A parte produtiva e formadora da minha experiência
com o colégio militar foi resultado daquilo que é próprio ou deveria ser
próprio em uma escola: profissionais adequados, ambiente planejado,
laboratórios, materiais modernos, biblioteca atualizada, poucos alunos na sala,
carga horária compatível com as exigências de aprendizado. E aí a conclusão
óbvia: se todas as escolas públicas tivessem uma estrutura como a que eu tive
no colégio militar, a educação no Brasil seria muito diferente. Pobre Jenny
Gomes, a escola municipal que eu frequentei até a quarta série, nem dicionário
tinha. Uma tristeza, apesar dos esforços dos professores em compensar a falta de
condições adequadas e o excesso de alunos e alunas. Logo, o colégio militar era
muito bom - não por ser um colégio militar, mas por, principalmente, ser um
colégio com muitos recursos.
Meu melhor professor, nesse período , foi um major
do Exército, professor Albuquerque. Até hoje lembro dele e de como, graças a
ele, tive contato com a Literatura e com muitos dos segredos da Língua
Portuguesa. Ele era um homem gentil e muito atento com os alunos que mostravam
alguma vocação, sempre estimulando, ouvindo, oferecendo mais leituras
desafiadoras. Com ele, conheci a personagem Baleia, o sanatório de Simão
Bacamarte e o cortiço de Bertoleza. Ainda hoje lembro, com emoção, a indicação
de um livro enorme que ele me fez, dizendo: “sei que você já é capaz dessas leituras
de maior fôlego”, entregando-me uma edição de Vinhas da Ira.
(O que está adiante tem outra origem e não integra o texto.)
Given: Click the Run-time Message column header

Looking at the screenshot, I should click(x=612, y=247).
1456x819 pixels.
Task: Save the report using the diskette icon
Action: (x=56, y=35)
Hoje, acompanho pesaroso o apoio de muitos ao
projeto de escolas cívico-militares, o discurso de que é preciso resgatar a
disciplina nas escolas, os valores patrióticos e outras coisas mais, como se o
benefício da escola fosse a disciplina, que é o poder dado a algum adulto para
calar as crianças e os jovens, quando na verdade o que de fato gera aprendizado
é a qualidade dos adultos em nos ouvir e depois falar para que os ouçamos,
oferecendo-nos coisas com cuidado e carinho e não impondo-nos como quem sabe
que não é bom e só com rudeza poderá ter sucesso.
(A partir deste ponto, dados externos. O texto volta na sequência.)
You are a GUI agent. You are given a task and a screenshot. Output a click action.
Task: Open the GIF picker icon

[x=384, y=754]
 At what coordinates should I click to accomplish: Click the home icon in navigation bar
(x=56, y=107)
Lembro-me agora do professor Teixeira, já avançado
nos anos, pequenino e enrugado, que nos dava aulas de História no colégio
militar. Civil, ia com um jaleco branco que se perdia bem abaixo de seus
joelhos. Lembro-me que muitos meninos riam do jeito frágil e desconcertado
dele. Mas bastaram poucas semanas para todos adorarem o professor Teixeira,
pela narrativa maravilhosa de suas aulas, pela forma sempre educada com que se
dirigia a cada um de nós, pela coerência de suas atitudes, pela compreensão por
nossas falhas de jovens imberbes, imaturos. Ele era rigoroso, coerente e
dedicado. Não tínhamos medo dele, porque o medo não educa. O medo só serve para
nos afastar do mundo.
Essas são as lembranças que tenho do colégio
militar, um período muito bom da minha vida, com exceção da parte na qual
alguns imaginaram que poderiam me ensinar como quem quer ensinar pássaros a
voar. Se as pessoas entendessem que educar é ouvir e estimular as pessoas
a serem o que elas são, e não o que os adultos querem que elas sejam, seríamos
um outro país. Major Albuquerque, professor Teixeira, os senhores entenderam
isso. Não por serem militares ou serem civis, mas por serem adultos capazes de
entender a obrigação dos adultos com os mais jovens.
Daniel Medeiros - doutor
em Educação Histórica e professor no Curso Positivo.